His companions backed away as Hulda whipped around with the weapon, then turned and ran. Lonsdale set off after them, aiming to catch one and demand answers. The would-be assassins jigged across the Strand, darting in front of a horse-drawn tram with reckless disregard for their safety. Lonsdale was forced to wait for it to lumber past, by which time they had disappeared down an alley. Lonsdale raced down it, but there was no sign of them. Defeated, he returned to Hulda, who had replaced the gun inside her coat, and was waiting none too patiently for him.
‘Who were they?’ she demanded.
‘Hirelings, probably,’ replied Lonsdale. ‘And I’m not sure they could’ve told us anything even if I had managed to catch one. They weren’t very competent – not like the killer himself. Still, we must have him worried, or he wouldn’t have bothered.’
‘At least he didn’t arm them with pangas,’ she remarked, but her voice shook, so he put his arm around her. He expected her to pull away, but she seemed glad of the contact, so they stood there for a moment.

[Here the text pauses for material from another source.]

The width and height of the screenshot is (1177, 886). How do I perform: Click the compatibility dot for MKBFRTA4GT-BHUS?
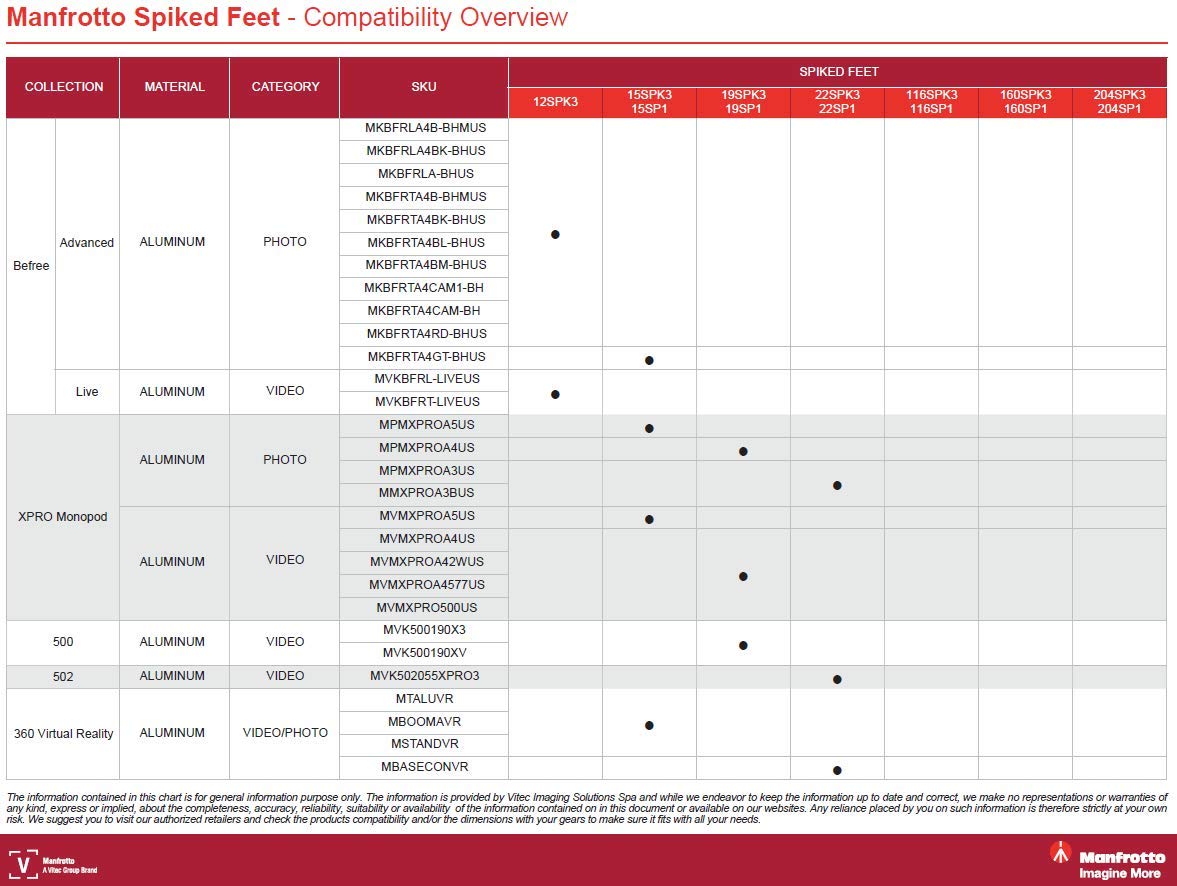tap(649, 360)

‘We need to take extra care from now on,’ he said eventually. ‘Watch out for each other. Will you move into Cleveland Square until we’ve caught him?’
‘I can’t live in your house!’ she exclaimed, pulling away in shock. ‘I have my reputation to consider. Besides, what would Humbage – or Anne – say about such an arrangement?’
‘I really don’t care,’ said Lonsdale. ‘Your life’s worth more to me than their opinions.’
Hulda flushed and made no more objections.
TEN
Both Lonsdale and Hulda glanced around uneasily as they reached the offices of The Illustrated London News, half expecting another assault. Lonsdale was about to enter when it occurred to him that they needed some sort of strategy if they aimed to accuse the owner-editor of a
prestigious publishing house of being complicit in a crime. He was about to say so, when Hulda grabbed his arm and hauled him behind the hansom that had just pulled up – idly, Lonsdale noticed a large box on its floor.
‘Look – Ingram and his brother-in-law, the monkey,’ she hissed, as two men emerged from the building. Ingram was tall and distinguished, Hornby slight and agile, characteristics that had earned him his nickname. ‘Look at the way they’re glancing around as they walk! I don’t think I’ve ever seen a more furtive pair.’
‘No,’ agreed Lonsdale. ‘Shall we follow them, and see where they go?’
Ingram and Hornby began a series of zigzags that were clearly designed to throw off anyone who happened to be watching. It did not work, because Lonsdale had learned a lot about shadowing people from his experiences with Voules and Bowler Hat. The pair crossed roads, turned back on themselves, and ducked into doorways, but Lonsdale was able to keep him and Hulda out of sight until their quarry returned to the Strand and clambered into the waiting hansom – the one with the box inside it.
‘Now what?’ asked Hulda, watching it clatter away.
‘We do the same,’ said Lonsdale, risking life and limb by darting out into the road to hail another. He helped Hulda in, and offered the driver double the fare if he could follow Ingram without being seen.
The driver was delighted by the challenge – and the reward – and set about it with alacrity.
‘As soon as we know where they’re going, you need to come back and contact the police,’ said Lonsdale to Hulda, glad Ingram’s carriage was not moving very fast, as he was sure their driver would have loved nothing better than a high-speed chase along London’s crowded thoroughfares. ‘I’ll keep them under surveillance until help arrives.’
‘And what exactly am I supposed to tell them?’ demanded Hulda. ‘That a rich man and his monkey are acting suspiciously? We need more than that to call in the cavalry!’
‘Not the cavalry,’ said Lonsdale. ‘Peters. He’s the only one we can trust. Tell him that Ingram is involved in something untoward. We don’t know what, but the chances are that it involves the “cannibals” – the people who may know something about Dickerson’s murder.’